* Brano riportato *
-*-*-
Sue partecipazioni nei film: Tre fratelli (1981), Cristo si è fermato a Eboli (1979), Lucky Luciano (1973).
Piero Carbone scrittore e memoria storica della città della ragione da alcuni anni si prodiga con pochi altri per ristabilire adeguatamente la memoria di Luigi Infantino, dimenticato anche se tenore di fama internazionale ingiustamente. A lui abbiamo rivolto alcune domande in prossimità del centenario dalla nascita.

Come mai il grande tenore Luigi Infantino è stato dimenticato?
In realtà è ricordato a chiazze, qui e là in Sicilia, in Italia, nel mondo, e per  ricordi singoli che non sono riusciti finora ad emergere in un unico racconto condiviso secondo i crismi della notorietà che ha avuto e che merita.

Ad esempio?
Tra i tanti ricordi o elogi annoveriamo quelli di Luciano Pavarotti che lo apprezzava “come tenore di grazia”, di Andrea Bocelli che è stato suo allievo, di Enrico Stinchelli, autorevole conduttore del noto programma “La Barcaccia” su Rai 3, che predilige l’Infantino napoletano definendolo “grandissimo artista”, del tenore Andrea Giordani e di tanti altri. Gli emigrati ad Hamilton a tutt’oggi  ricordano di averlo ascoltato con meraviglia nel teatro comunale prima di partire per l’America. Grande rilievo gli hanno dato gli studiosi Sguerzi e Ignazio Navarra nei loro studi  sui cantanti e la lirica in Sicilia e in Italia.

In che modo sarà ricordato il prossimo anno che ricorre il centenario dalla nascita?
Al momento non c’è  nulla di concreto.Nel dicembre del 2016 un gruppo di estimatori avevamo pensato di costituire una sorta di gruppo promotore ma ci vorrebbe una interlocuzione istituzionale, ma non è facile. Chissà se il desiderio fruttificherà! Con Domenico Mannella, Salvatore Salvaggio, Lillo Bellomo, Enrico Di Puma,  Calogero Messina suo coetaneo, abbiamo espresso questa intenzione alla disponibilissima Raina Nicolova Infantino quando venne a trovarci a Racalmuto in via del tutto privata. Il Premio Infantino del 1998 è stato soltanto una meteora.  Quegli stessi che l’avevano portato avanti  di colpo si sono dimenticati di Infantino e di Raina che vi aveva contribuito con le sue conoscenze e le sue amicizie in campo musicale.In paese si è sollevata un’altra volta la polvere dell’oblio, che ancora persiste.

Perché a Racalmuto non celebra Luigi Infantino che è stato un grande tenore nel mondo oltre allo scrittore Leonardo Sciascia?
-*-*-
* Dati salvati *
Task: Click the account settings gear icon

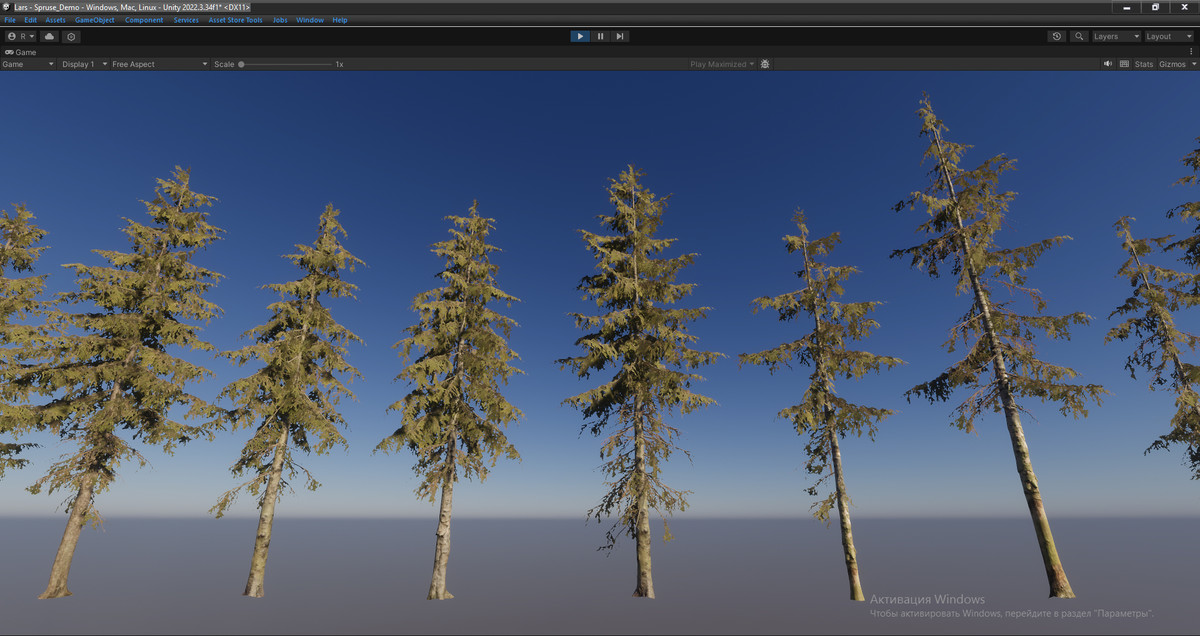Action: point(70,37)
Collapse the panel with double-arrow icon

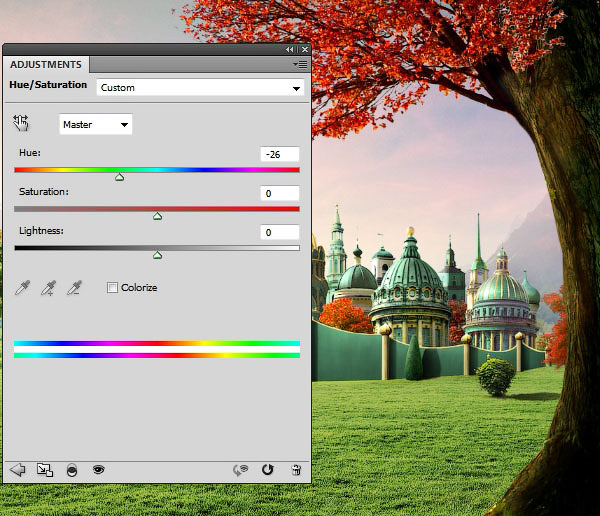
-*-*-
* Cosa fare *
Ricopia dal brano su Luigi Infantino il pezzo tra "Sue partecipazioni nei" e "è stato dimenticato?", compresi gli estremi. Per rispondere basta il brano, senza altre fonti.

* Soluzione *
Sue partecipazioni nei film: Tre fratelli (1981), Cristo si è fermato a Eboli (1979), Lucky Luciano (1973).
Piero Carbone scrittore e memoria storica della città della ragione da alcuni anni si prodiga con pochi altri per ristabilire adeguatamente la memoria di Luigi Infantino, dimenticato anche se tenore di fama internazionale ingiustamente. A lui abbiamo rivolto alcune domande in prossimità del centenario dalla nascita.

Come mai il grande tenore Luigi Infantino è stato dimenticato?